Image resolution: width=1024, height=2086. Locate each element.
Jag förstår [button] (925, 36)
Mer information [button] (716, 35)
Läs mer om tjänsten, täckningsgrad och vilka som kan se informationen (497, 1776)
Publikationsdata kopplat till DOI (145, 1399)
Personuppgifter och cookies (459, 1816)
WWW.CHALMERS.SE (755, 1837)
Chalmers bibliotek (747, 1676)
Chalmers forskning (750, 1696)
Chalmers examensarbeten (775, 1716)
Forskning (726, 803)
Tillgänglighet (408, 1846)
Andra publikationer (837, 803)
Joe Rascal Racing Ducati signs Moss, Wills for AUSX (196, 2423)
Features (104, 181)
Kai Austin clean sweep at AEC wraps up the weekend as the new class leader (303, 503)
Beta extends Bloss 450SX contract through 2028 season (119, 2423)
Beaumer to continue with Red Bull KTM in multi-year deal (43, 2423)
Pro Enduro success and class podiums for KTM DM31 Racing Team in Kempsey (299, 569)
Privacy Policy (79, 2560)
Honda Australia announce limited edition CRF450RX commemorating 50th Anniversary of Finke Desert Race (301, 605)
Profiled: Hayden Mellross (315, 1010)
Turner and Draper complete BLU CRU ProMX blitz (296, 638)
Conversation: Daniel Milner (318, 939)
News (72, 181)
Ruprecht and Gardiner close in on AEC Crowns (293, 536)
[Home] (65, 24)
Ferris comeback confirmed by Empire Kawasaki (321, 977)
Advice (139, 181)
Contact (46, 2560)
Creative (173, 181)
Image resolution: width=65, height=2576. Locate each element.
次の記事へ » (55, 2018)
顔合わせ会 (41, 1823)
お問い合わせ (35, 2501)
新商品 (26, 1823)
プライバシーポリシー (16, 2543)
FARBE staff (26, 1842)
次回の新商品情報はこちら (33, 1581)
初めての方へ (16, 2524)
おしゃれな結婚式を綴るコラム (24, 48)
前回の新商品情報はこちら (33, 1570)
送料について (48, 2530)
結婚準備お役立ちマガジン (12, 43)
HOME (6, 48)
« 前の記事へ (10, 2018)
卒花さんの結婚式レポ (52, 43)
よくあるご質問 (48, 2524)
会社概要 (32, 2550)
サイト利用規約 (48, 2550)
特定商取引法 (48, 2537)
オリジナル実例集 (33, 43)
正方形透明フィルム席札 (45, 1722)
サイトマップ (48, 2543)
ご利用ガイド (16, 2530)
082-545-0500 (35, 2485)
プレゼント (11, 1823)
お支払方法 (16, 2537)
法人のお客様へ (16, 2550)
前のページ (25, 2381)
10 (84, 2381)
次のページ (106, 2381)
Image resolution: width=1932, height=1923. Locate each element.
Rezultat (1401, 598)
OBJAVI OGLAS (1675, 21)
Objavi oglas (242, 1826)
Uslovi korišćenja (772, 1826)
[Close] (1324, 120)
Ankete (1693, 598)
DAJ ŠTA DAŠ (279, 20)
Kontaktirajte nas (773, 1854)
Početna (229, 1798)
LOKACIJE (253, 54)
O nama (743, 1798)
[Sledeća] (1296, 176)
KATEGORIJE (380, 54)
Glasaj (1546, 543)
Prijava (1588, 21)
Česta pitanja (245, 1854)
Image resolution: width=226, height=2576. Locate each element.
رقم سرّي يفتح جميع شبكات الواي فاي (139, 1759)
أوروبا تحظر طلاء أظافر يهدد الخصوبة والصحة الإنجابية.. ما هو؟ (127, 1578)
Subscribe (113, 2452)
⁂
◆ Required action: When a line in the listing includes the word "resolution", report that line in full.

◆ Written reply:
Image resolution: width=1024, height=2086. Locate each element.
Image resolution: width=65, height=2576. Locate each element.
Image resolution: width=1932, height=1923. Locate each element.
Image resolution: width=226, height=2576. Locate each element.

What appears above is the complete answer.